Among the general population of India, there has been a similar epidemiological transition in the causes of death from infectious to non-infectious aetiologies. According to the Global Burden of Disease Study, 29% of all deaths in India are attributable to CVD,11 which also occur at an earlier age. In India, 52% of these deaths occur before the age of 70 compared with 23% in those with European ancestry.12 This difference has been explained by genetic factors as well as the clustering of traditional risk factors at a younger age.13–15 Whether this difference is inflated in those with concomitant HIV infection has not been well described, and it remains unclear if Asian Indians living with HIV are at an even higher risk of CVD at younger ages than the general population.
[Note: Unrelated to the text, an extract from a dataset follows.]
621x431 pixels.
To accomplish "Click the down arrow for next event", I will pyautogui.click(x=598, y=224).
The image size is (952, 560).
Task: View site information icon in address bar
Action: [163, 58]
Multiple CVD risk scores have been developed to focus behavioural modifications and therapeutic options. The Framingham risk score, the most widely used risk estimator, uses conventional CVD risk factors to appropriate CVD risk. The more recently developed Atherosclerotic Cardiovascular Disease (ASCVD) risk estimator, from the American College of Cardiology/ American Heart Association (ACC/AHA) accounts for White, African American and Other ethnicity in providing statin prescription recommendations. Risk calculators that account specifically for Asian ethnicity include QRISK2—Indian ethnicity and Ramathibodi—Electricity Generating Authority of Thailand (RAMA-EGAT), which was developed using a Southeast Asian cohort. The only risk estimator designed for PLWH comes from the Data Collection on Adverse Events of Anti-HIV Drugs (D:A:D) study and incorporates traditional CVD risk factors with HIV infection and treatment characteristics (table 1). None of these risk scores however, take into account, the cumulative effect of an Asian Indian ethnicity and HIV-related factors while predicting CVD risk. It is therefore conceivable that these commonly used risk calculators would underestimate the burden that CVD pose for Asian Indians PLWH.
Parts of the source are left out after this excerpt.